▸ **Brief**
Nothing but the lines from the one containing "Image resolution: width=473" through the end of the data below should appear in the answer, each exact and free of pictures.

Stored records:
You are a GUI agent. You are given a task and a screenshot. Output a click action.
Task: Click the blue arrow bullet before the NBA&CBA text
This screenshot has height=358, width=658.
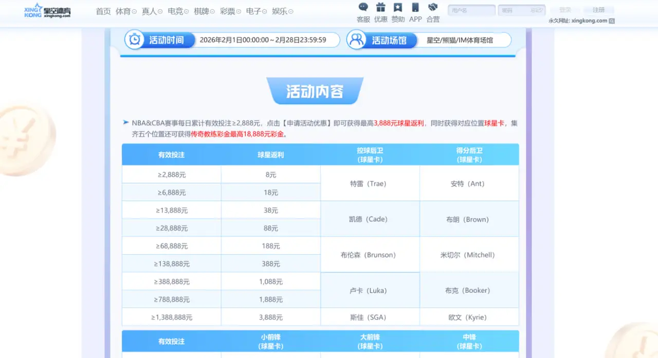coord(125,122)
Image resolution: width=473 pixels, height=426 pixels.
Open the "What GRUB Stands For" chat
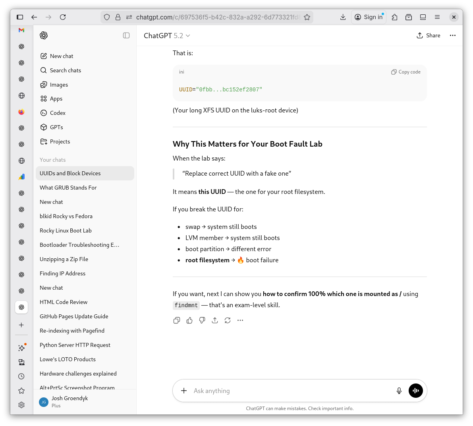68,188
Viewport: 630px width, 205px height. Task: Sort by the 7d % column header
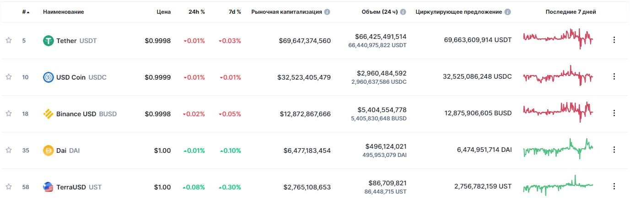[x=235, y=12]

▸ **Response to this exercise**
Image resolution: width=473 pixels, height=426 pixels.
Open the "What GRUB Stands For" chat
68,188
Viewport: 630px width, 205px height. Task: Sort by the 7d % column header
[x=235, y=12]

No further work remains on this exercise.